Subscription & ‘mystery box’ scams surge with new tactics

Bitdefender researchers have identified a marked increase in subscription-based and 'mystery box' frauds involving hundreds of deceptive yet highly convincing websites targeting online consumers.

According to Bitdefender, cybercriminals have adopted new strategies and technological sophistication, directing considerable resources into producing websites that closely resemble legitimate retailers to lure victims.

These fraudulent websites present a wide array of discounted goods, from clothing to electronics, ultimately deceiving consumers into ongoing subscription payments and divulging sensitive financial information.

The scale of the campaign has been underscored by the identification of more than 200 such sites, many of which remain active. Researchers noted that numerous sites are linked to a single postal address in Cyprus, suspected of being associated with an offshore entity.

The campaign also involves the creation of Facebook pages and paid advertisements to promote the so-called 'mystery box' scheme, which has become more intricate with the inclusion of almost concealed recurring payments in the transaction process.

Bitdefender outlined key findings from its investigation, highlighting that these websites often trick individuals into committing to monthly subscriptions while willingly handing over their credit card data. The company stated, "With funds pumped into ads, real-looking websites, impersonations of people and brands, and all kinds of other avenues of attack, we're bound to see these kind of frauds inundate the online world."

The 'mystery box' scam exploits the appeal of mystery packages, with offers that seem too good to be true.

Victims are typically required to pay a small fee to receive a box purportedly filled with high-value items. Bitdefender noted that whereas such tactics might seem improbable in a traditional retail context, they have proven effective online due to their extensive promotion and the anonymity afforded by the internet.

Researchers explained that there are multiple versions of the scam, including claims about boxes left at post offices, bags abandoned at airports, or clearance items from major retail centres. The methodology remains consistent, with the primary intent being the capture of personal and payment details from consumers.

An evolution in the scam has been observed. "Like most scams, these fraudulent schemes lower their allure as people get used to them, and fewer people fall victim."

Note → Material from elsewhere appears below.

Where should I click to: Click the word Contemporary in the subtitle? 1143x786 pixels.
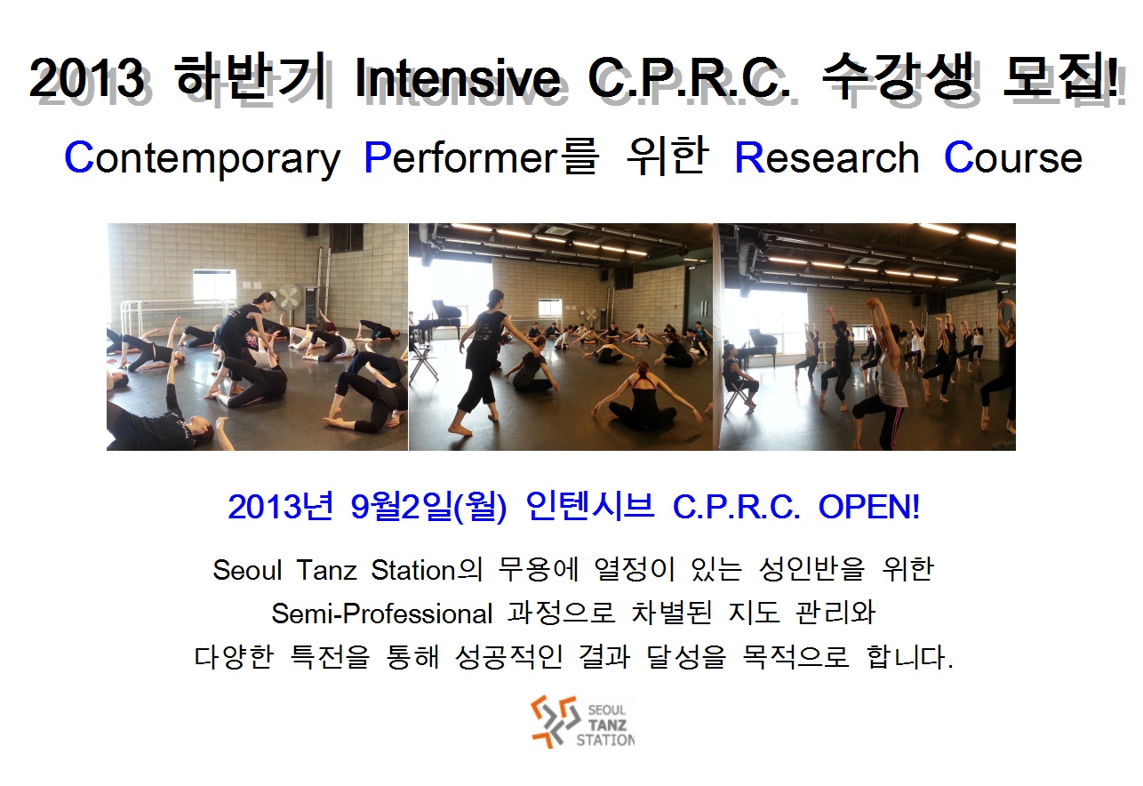point(202,159)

"This drives criminals to devise new ways to obtain money or financial information," Bitdefender researchers stated. Initially, scammers introduced surveys to make their operations appear more legitimate. Now, recipients who proceed to payment also unknowingly agree to a subscription model, detailed in small print, which initiates recurring payments beyond the initial transaction.

The investigation also revealed the use of naillr[.]com for issuing 'loyalty membership cards', offering supposed discounts and perks as an incentive to maintain subscriptions. Ongoing analysis identified at least 140 different sites operating under similar fraudulent schemes, regularly changing their branding and featured products to evade detection.

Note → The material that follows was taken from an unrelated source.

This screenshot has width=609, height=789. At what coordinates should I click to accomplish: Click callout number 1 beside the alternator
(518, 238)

An example of the misleading subscription model includes fine print stating: "Buy at member price and get FREE access to the best prices in Europe with an account top-up of 44.00 EUR/every 14 days. Skip or shop the top-up." Victims are led to believe that the subscription will result in lower prices across the entire website, with various tiers available. Each store utilises distinct pricing and benefits, often convoluting the process with store credits and recurring top-ups.

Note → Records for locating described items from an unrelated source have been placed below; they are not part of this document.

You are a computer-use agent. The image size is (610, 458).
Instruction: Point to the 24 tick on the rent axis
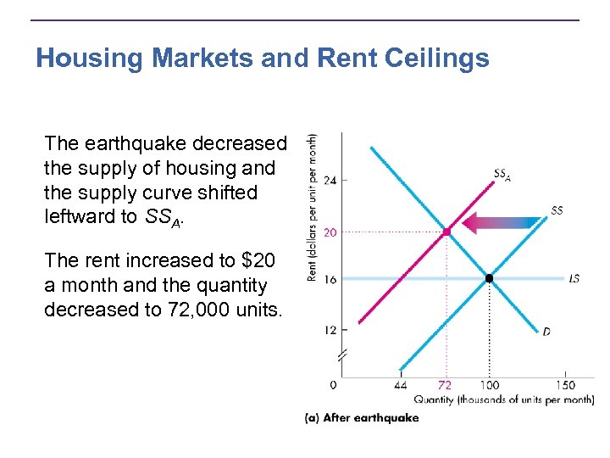click(x=330, y=180)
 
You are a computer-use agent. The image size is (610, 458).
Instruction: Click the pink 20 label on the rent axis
click(x=330, y=231)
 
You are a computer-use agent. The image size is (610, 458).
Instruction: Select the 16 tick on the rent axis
click(x=330, y=279)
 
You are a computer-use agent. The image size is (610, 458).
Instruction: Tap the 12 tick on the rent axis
click(x=330, y=329)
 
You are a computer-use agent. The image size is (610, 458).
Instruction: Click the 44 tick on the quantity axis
click(x=400, y=385)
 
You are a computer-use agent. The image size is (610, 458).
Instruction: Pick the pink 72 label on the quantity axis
click(x=446, y=385)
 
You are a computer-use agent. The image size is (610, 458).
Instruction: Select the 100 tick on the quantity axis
click(x=489, y=385)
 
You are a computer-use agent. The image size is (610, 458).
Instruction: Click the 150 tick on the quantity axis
click(x=566, y=385)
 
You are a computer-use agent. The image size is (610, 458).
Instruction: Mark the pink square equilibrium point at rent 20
click(x=446, y=231)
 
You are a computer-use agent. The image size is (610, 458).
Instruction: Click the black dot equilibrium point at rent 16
click(x=489, y=278)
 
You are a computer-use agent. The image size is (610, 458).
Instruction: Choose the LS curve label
click(x=574, y=279)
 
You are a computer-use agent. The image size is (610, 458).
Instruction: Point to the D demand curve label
click(x=546, y=332)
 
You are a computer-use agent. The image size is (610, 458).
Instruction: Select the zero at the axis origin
click(x=333, y=385)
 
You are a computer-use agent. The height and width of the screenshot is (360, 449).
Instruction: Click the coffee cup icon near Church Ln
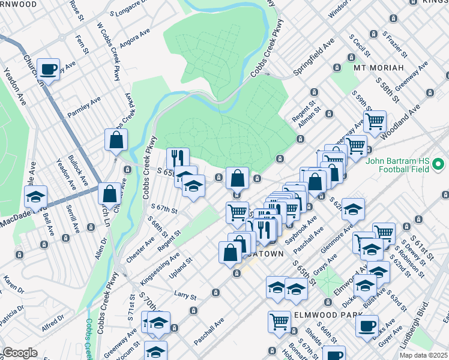click(x=48, y=69)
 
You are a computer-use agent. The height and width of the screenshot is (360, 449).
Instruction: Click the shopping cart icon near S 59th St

Despite promises of highly desirable products, Bitdefender found that items delivered, if any, tended to be outdated or low-value—such as obsolete electronics that could be bought for less elsewhere. Bitdefender's research also noted that the address used by many of the identified websites matches an entry in the International Consortium of Investigative Journalists Offshore Leaks Database, specifically associated with the Paradise Papers, adding another layer of suspicion.

The anonymity and complexity of these operations are enhanced through techniques designed to bypass automated detection systems. These include the use of multiple ad versions, image-based ads with no text, altered images, and classic homoglyph attacks. Accounts promoting the scams are often generated by algorithms or are hijacked through account takeovers and subsequently rebranded.

Although the connection between specific mystery box scams and the wider network of subscription fraud sites could not always be confirmed, the recurrence of Cyprus-registered businesses and similar subscription terms across operations raised concerns amongst researchers. Bitdefender emphasised, "While it's difficult to make a direct connection between Mystery Box Scams and this swarm of websites, the fact that the payment screen for some Mystery Boxes have links to Cyprus-registered subscription-based shops is suspicious, to say the least. Especially when these scams share the same subscription idea."

The research concluded with a warning that the model of subscription fraud is increasingly popular among cybercriminals.

"While many of these frauds are seemingly linked to the same operators, a lot of other scammers also figure out that subscription is the new normal. With funds pumped into ads, real-looking websites, impersonations of people and brands, and all kinds of other avenues of attack, we're bound to see these kind of frauds inundate the online world."